I think there must be some special event triggered that clients can observe when keys are leaked, or maybe it will be fine if there's a single JSON retrieved from relays needed to perform public key validation/lookup.

For example NIP-05, in the client I work on, I only perform NIP-05 verification when an individual profile is opened, not when rendering a thread or large lists of users. I think perhaps there might be some solution doing something similar to NIP-05, where the profile holds a specific DID:ID that clients can lookup and verify. And then I think clients MUST begin to pin trust on profile, meaning that if an updated kind 0 (metadata) event is received for user X, then it should do more than simply validate the signature, it should lookup the latest DID Document and perform more rigid validation before it actually approves the replacement locally. Just thinking out loud like I always do :-)

[csuwildcat]

DID history does not have any private keys in it.

I wasn't suggesting that, I was saying that if any past private key is leaked, even many rotations/years later, the DID is fully compromised - you must abandon it. This isn't possible if your lineage is immutably locked in a linear sequencing oracle the attacker with the long-dead key can't branch/modify.

The idea was to have a hint to where to resolve the DID Document on the nostr protocol. It should be "forced", so that the owner of an identity tells clients that "my DID authority are these relays". This would mitigate many potential attacks, like if my primary key is lost, nobody can re-create a different history on a different relay - except of course, they replace my event that holds the hint (link) to my authority relays... but it does allow for key rotation more easily, but won't mitigate lost key that is being abused.

I think you should all deeply ponder the ramifications of this statement: "The owner of an identity tells clients that my DID authority are these relays" <-- thar be dragons of great size and ferocity. The first big problem is that you just turned this into a trusted authority model where your DID state can be manipulated by those trusted authorities (e.g. return a Tip - N state that looks legit, but is from the past). Beyond that, rotation of that set of trusted authorities over time introduces issues of its own. Game theory is likely to be a harsh mistress to trusted node schemes like these in practice, as they tend to devolve into consolidated operator silos, which results in users picking just one or two trusted nodes (not much different than OIDC trusted provider IDs in the end). If you like this model, I'll note this is trending towards basically cloning KERI's existing DID scheme, so you might check that out.

is this not true of every DID method? if your recovery key is compromised, isn't it simply a race of who rolls first? seems like that applies to any did method. not just what's proposed here

If recovery key is gone it will be trouble, but I think the primary need is leaking of the primary (used) key. That's the scenario that will happen for most users, that their keys are leaked through clients. If the solution supports recovery key, then private key in the wild can be mitigated.

The recovery key should be rotatable too, and it can suffer the same issues highlighted in other areas of these replies: if a recovery key rotated off long ago is ever found, exposed, or broken for numerous reasons, the DID is fully compromised.

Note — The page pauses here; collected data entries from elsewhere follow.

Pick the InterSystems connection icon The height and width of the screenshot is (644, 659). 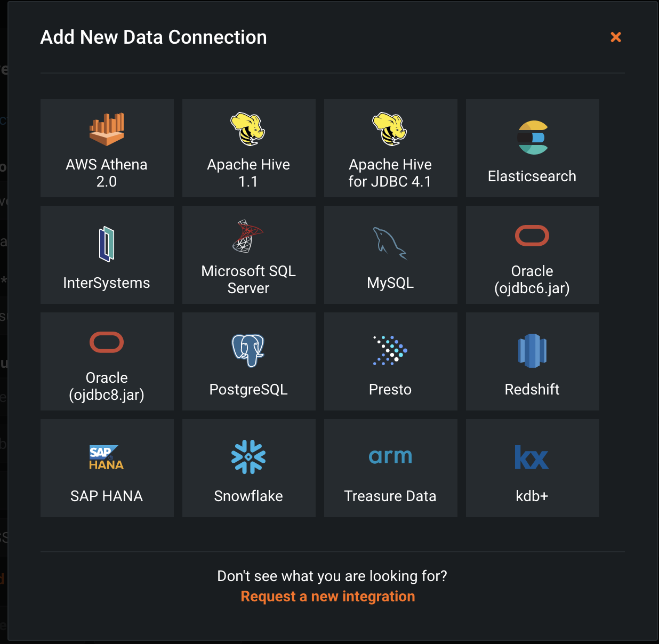pyautogui.click(x=107, y=244)
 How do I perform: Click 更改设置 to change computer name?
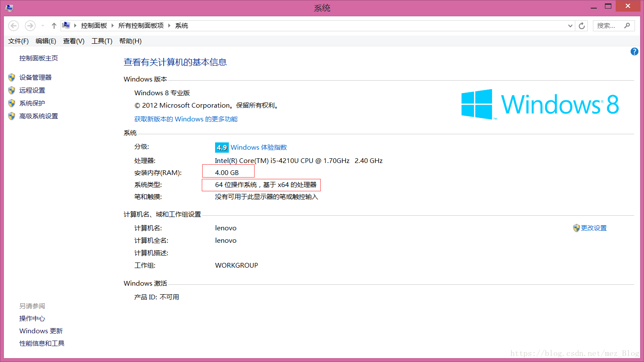593,228
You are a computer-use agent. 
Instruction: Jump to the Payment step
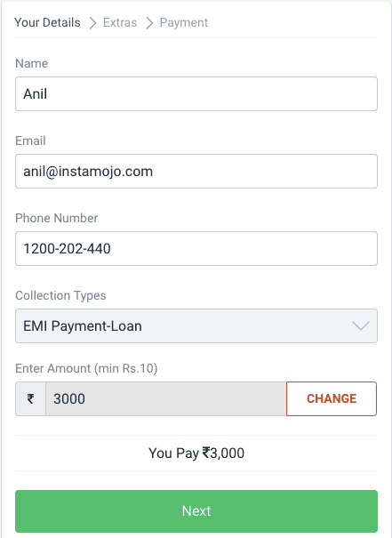pos(184,22)
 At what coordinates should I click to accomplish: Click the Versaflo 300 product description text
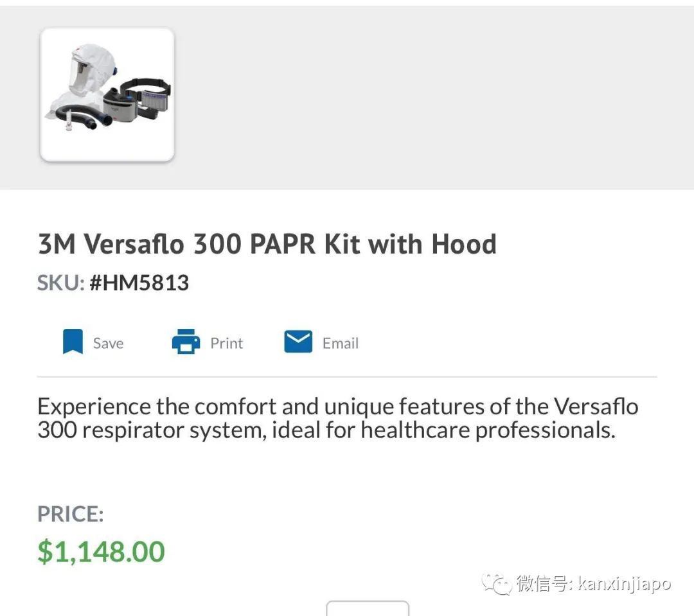pyautogui.click(x=337, y=418)
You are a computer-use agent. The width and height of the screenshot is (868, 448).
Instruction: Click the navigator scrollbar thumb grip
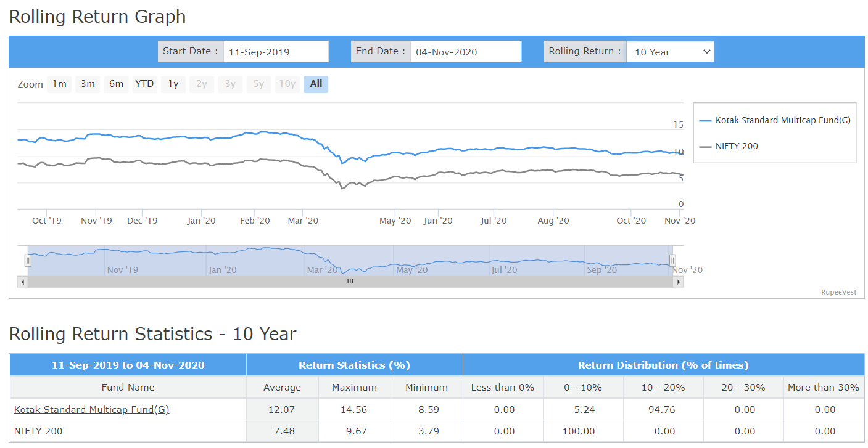coord(350,282)
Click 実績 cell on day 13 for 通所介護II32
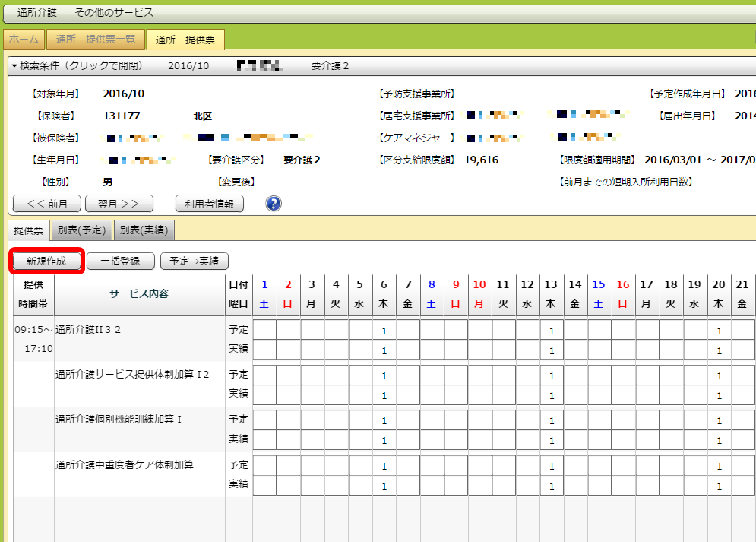 (x=551, y=350)
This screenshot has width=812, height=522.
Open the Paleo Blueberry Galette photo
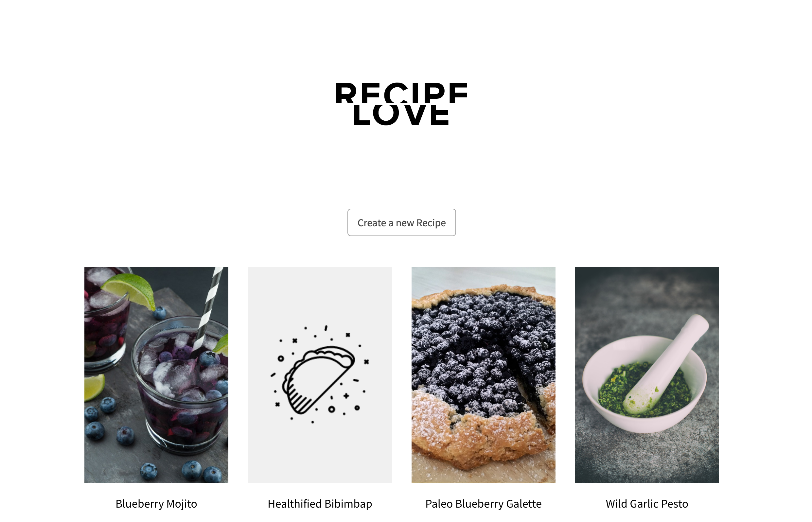coord(483,375)
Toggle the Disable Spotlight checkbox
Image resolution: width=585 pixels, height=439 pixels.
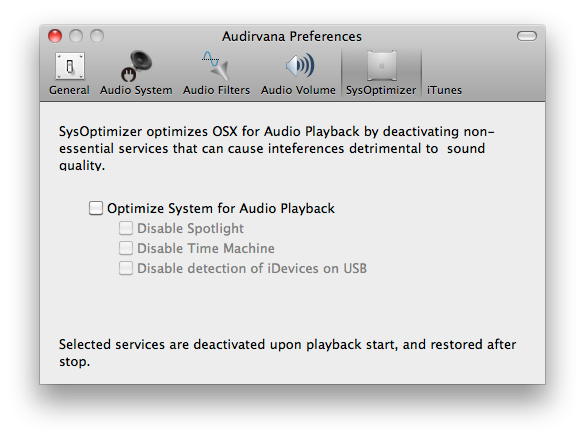click(x=126, y=228)
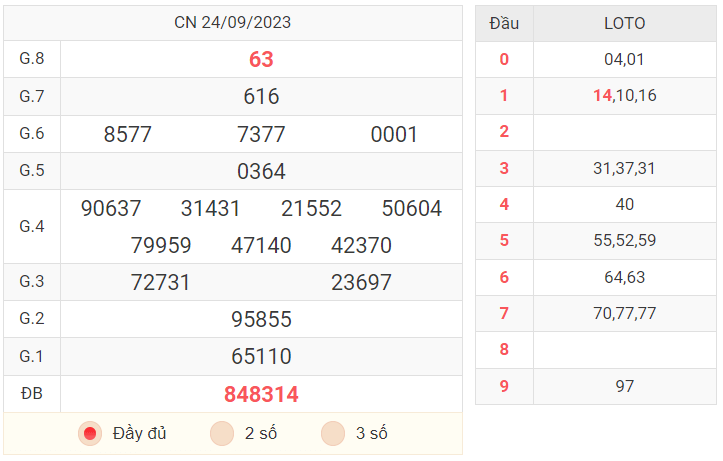723x461 pixels.
Task: Click the G.3 number 23697
Action: pyautogui.click(x=362, y=283)
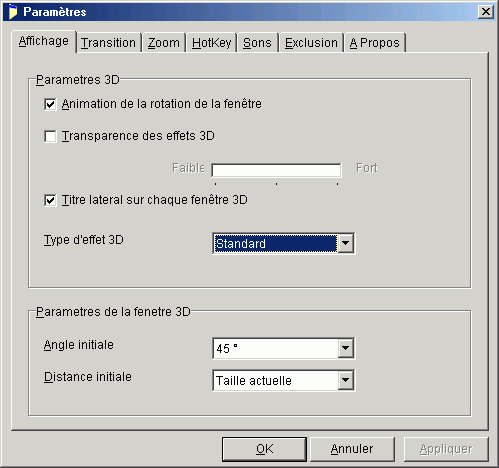Image resolution: width=499 pixels, height=468 pixels.
Task: Confirm settings with the OK button
Action: [x=264, y=449]
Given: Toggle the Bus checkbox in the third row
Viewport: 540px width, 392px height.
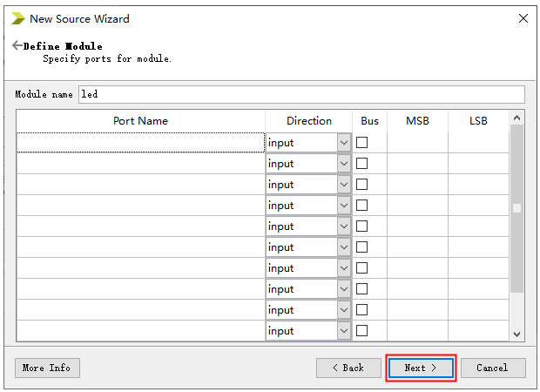Looking at the screenshot, I should 362,185.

This doesn't occur in systems like ION, where you can laugh at an attacker who gains access to any past keys, because good luck reorging Bitcoin to change its history.

can you provide more context around what you mean by "most valid"? each event can be independently verified by any client using sig and pubkey

"Most valid": I am an attacker who gained access to a key rotated off long ago and present you with a branched state. It'll appear valid, but you'll have to decide which is truly valid.

Recovery key solves that though.

In a perfect world where no recovery keys rolled long ago are ever exposed, no crypto library vulnerabilities are ever found, and QC is never able to break EC, you may be OK, but if either happen, all these IDs are instantly, irrevocably vaporized. Not so with more robust DID constructions, because even those powerful adversaries cannot change Bitcoin's txn history, in which a DID's lineage sequence is anchored.